Tajikistan is a Central Asian country landlocked between Afghanistan, Kyrgyzstan, China and Uzbekistan. It is among the most impoverished countries in the world, with 26.3% of its population living below the poverty line in 2019. This high poverty rate persists as a consequence of modern political instability and a civil war that erupted after its independence from the Soviet Union in 1991. Since the Tajikistani Civil War, the national poverty rate has shrunk as the country recovered, but the impact of COVID-19 in Tajikistan has added to the financial stressors that many citizens face.
5 Facts About the Impact of COVID-19 in Tajikistan
- The Numbers: According to the World Health Organization (WHO), Tajikistan reported 17,493 COVID-19 cases from Jan. 3, 2020, to Jan. 21, 2022. From Jan. 18, 2021, to June 21, 2021, there were no reports of new cases in the nation. On Jan. 26, 2021, Tajik President Emomali Rahmon claimed that the country was “without COVID-19” in an address to parliament, asserting that the nation noted “no new cases” in the month of January. However, the Ministry of Health did in fact report new cases in January, a fact backed up by WHO data. The disease continued to spread for a few months longer, with the last new cases occurring on Sept. 13, 2021. Out of all the nation’s total confirmed cases, Tajikistan notes 125 deaths.
- Vaccines: In July 2021, Tajikistan made COVID-19 vaccination mandatory for all citizens of at least 18 years old. As of Jan. 2, 2022, Tajikistan has administered a total of 6.8 million doses, allowing for the full vaccination of roughly 3 million citizens, equating to 31.27% of Tajikistan’s overall population. In order to increase its overall vaccination rate, authorities aim “to expand their communication activities to address vaccine hesitancy and misinformation” related to the COVID-19 vaccine with the support of the World Bank.

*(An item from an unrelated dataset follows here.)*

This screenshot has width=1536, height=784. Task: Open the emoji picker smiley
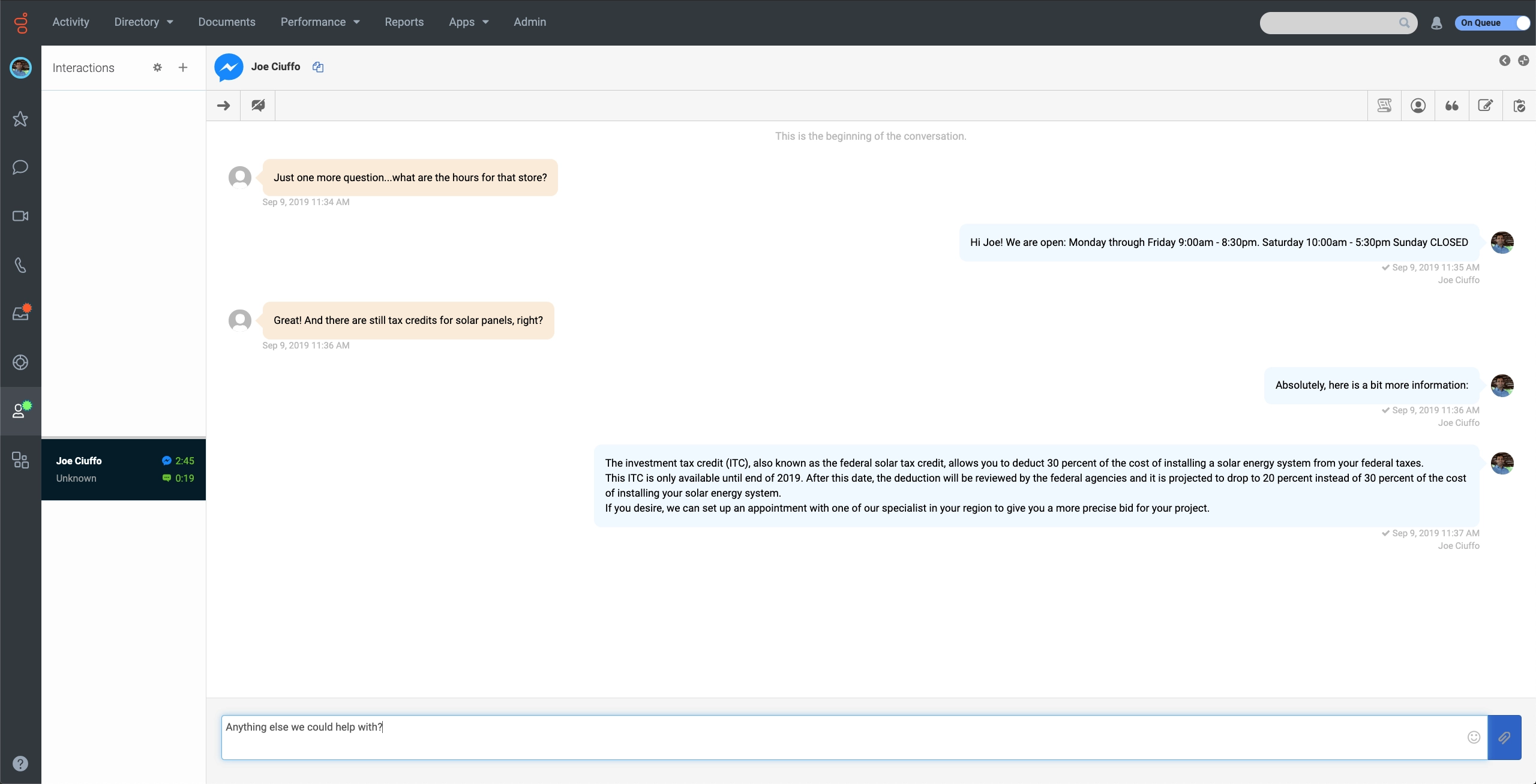pos(1474,737)
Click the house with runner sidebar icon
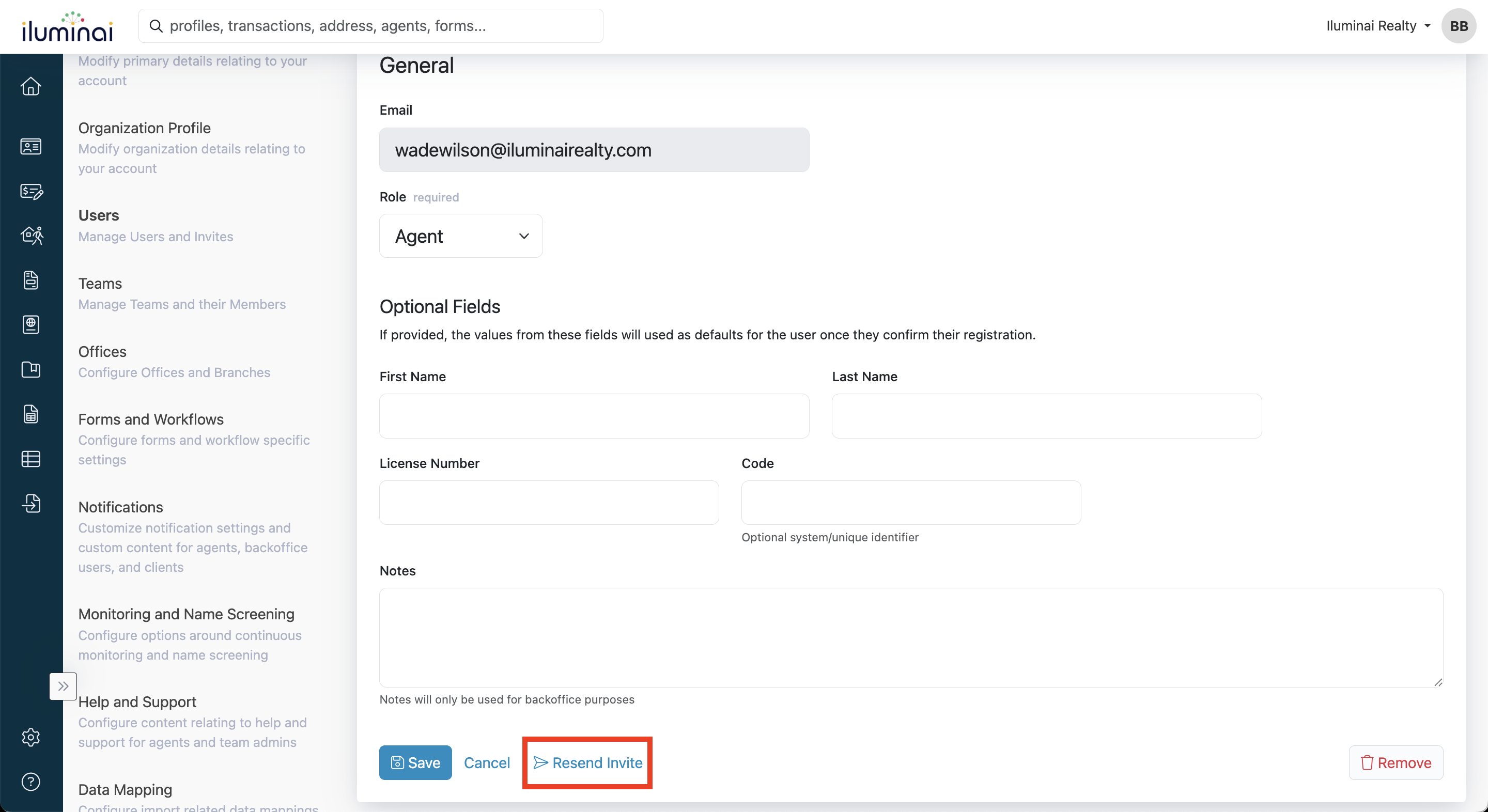Screen dimensions: 1488x812 (32, 235)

- Remittances: The influx of remittances to Tajikistan fell at the onset of the COVID-19 pandemic. Many citizens choose to leave the country to earn an income as migrant workers and send money back to their family members back in Tajikistan. In fact, “Tajikistan is one of the most remittance-dependent countries in the world,” with this form of monetary exchange accounting for around 28% of the country’s gross domestic product (GDP) in 2018. However, the value of remittances fell in the wake of COVID-19 to 26% in 2020. Economic crises and travel restrictions led to fewer remittances, especially due to the stringent regulations in Russia and other nearby countries where Tajikistani migrants often seek work. As a result, during the first half of 2020, remittances shrunk by close to 15% ($195 million) in comparison to the first half of 2019. In conjuncture with the other impacts of COVID-19 in Tajikistan, like the rising prices of agricultural goods, this fall in household income served to exacerbate poverty and heighten food insecurity in Tajikistan, with 33% of households reporting “reduced food consumption” as of August 2021.

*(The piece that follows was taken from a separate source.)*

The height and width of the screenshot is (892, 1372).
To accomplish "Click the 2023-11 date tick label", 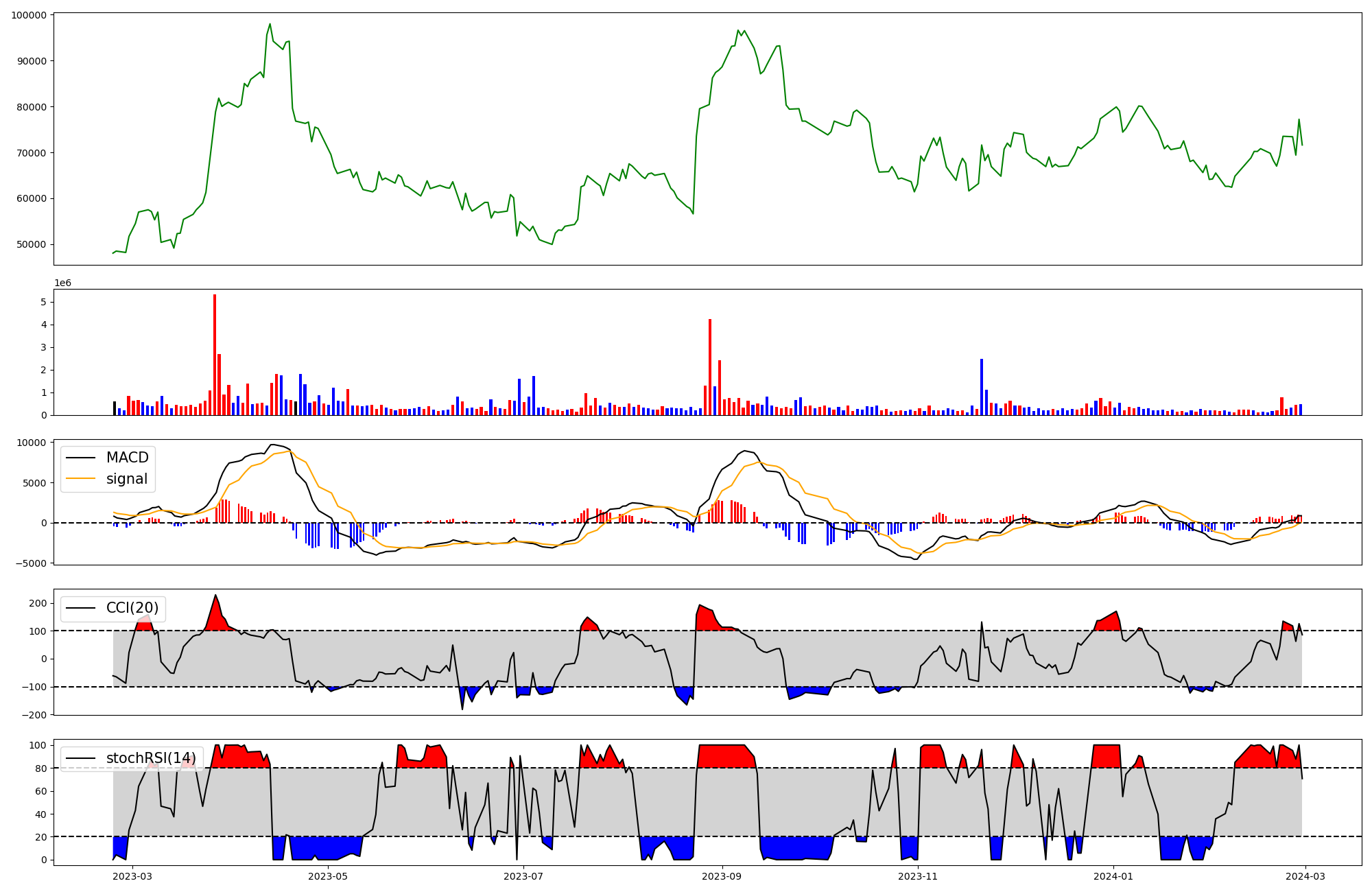I will 918,876.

- U.S. Foreign Aid: Responding to the negative effects of the pandemic, the U.S. Agency for International Development (USAID) supplied significant amounts of aid to Tajikistan, including “1.5 million doses of the Moderna vaccine” in July 2021 and “325,260 doses of the Pfizer vaccine” in September 2021. In addition, USAID efforts include significant assistance to bolster Tajikistan’s health care systems and the capacity of its medical labs, public health outreach programs and community engagement. By March 2021, USAID had provided more than $10 million in aid to strengthen the country’s health care system and mitigate the financial impacts of COVID-19 in Tajikistan. Furthermore, as COVID-19 “disrupted import/export transport,” USAID has “launched an online freight portal” to help traders communicate and also created “a hotline to help traders and exporters locate the latest information about new import and transit procedures.”
- International Aid: Tajikistan also received support from other countries and international organizations. On Dec. 22, 2021, the World Bank approved a grant adding $25 million to the Tajikistan Emergency COVID-19 Project. The money will go to necessary medical resources, such as safety boxes, personal protective equipment, COVID-19 tests, vaccine cards and other supplies. The grant will also cover the cost of vaccine distribution and official communication efforts to combat medical misinformation.
Although the impact of COVID-19 in Tajikistan will likely continue to affect the nation’s economy, the country has not noted any new COVID-19 cases since 2021. Currently, COVID-19 cases remain under control despite concerns over the newly emerging Omicron variant. International organizations are continuing their efforts to improve Tajikistan’s economic resilience and strengthen its health sector. As a result of diminishing cases and international assistance, experts predict that the economy will continue to grow throughout 2022 despite ongoing challenges.